REQUEST
Find each line in the material below that contains the word "perform" and copy it out in full.

DATASET EXCERPTS

※ ※ ※

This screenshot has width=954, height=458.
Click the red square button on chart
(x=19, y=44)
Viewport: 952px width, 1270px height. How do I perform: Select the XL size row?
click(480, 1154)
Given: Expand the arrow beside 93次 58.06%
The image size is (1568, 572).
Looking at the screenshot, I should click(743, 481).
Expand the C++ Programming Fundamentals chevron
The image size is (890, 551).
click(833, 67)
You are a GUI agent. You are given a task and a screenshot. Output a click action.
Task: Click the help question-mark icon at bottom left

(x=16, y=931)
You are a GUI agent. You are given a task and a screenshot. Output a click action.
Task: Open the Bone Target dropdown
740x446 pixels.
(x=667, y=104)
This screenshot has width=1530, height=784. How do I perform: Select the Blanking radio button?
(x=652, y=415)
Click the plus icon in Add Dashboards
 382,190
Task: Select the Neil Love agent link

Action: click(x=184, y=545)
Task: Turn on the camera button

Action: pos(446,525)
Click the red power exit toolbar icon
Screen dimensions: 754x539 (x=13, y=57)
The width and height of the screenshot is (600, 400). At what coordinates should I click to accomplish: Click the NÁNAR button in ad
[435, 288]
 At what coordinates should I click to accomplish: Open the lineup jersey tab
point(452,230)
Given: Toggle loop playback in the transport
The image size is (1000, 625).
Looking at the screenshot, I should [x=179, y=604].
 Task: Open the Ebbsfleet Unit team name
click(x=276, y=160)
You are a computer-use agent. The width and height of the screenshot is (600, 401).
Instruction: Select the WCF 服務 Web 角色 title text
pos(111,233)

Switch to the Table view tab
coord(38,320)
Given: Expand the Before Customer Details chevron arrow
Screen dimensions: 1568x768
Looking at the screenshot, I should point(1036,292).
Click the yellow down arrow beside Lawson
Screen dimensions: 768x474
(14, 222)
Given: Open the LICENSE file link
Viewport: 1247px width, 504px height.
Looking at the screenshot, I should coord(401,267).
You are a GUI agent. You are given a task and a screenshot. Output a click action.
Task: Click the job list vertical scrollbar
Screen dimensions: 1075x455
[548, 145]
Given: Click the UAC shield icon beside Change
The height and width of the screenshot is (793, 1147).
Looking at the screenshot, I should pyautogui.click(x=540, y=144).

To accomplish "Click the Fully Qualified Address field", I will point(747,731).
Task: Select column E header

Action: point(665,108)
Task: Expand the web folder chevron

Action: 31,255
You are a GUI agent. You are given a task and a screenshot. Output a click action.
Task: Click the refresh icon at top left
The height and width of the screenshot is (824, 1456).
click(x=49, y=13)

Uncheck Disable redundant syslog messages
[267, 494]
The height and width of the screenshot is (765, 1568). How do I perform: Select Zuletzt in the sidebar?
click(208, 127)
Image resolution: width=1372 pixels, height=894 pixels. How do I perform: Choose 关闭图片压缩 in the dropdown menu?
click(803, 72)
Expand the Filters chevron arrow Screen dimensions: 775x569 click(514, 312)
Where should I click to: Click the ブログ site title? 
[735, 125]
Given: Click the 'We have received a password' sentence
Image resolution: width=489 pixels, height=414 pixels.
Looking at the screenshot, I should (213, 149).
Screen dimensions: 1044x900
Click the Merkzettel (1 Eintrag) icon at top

※ ※ ※

RESULT
Viewport: 952px width, 1270px height. How do I perform: Select the XL size row?
This screenshot has width=1530, height=784. How do I perform: Select the Blanking radio button?
The height and width of the screenshot is (765, 1568). How do I perform: Select Zuletzt in the sidebar?
Image resolution: width=1372 pixels, height=894 pixels. How do I perform: Choose 关闭图片压缩 in the dropdown menu?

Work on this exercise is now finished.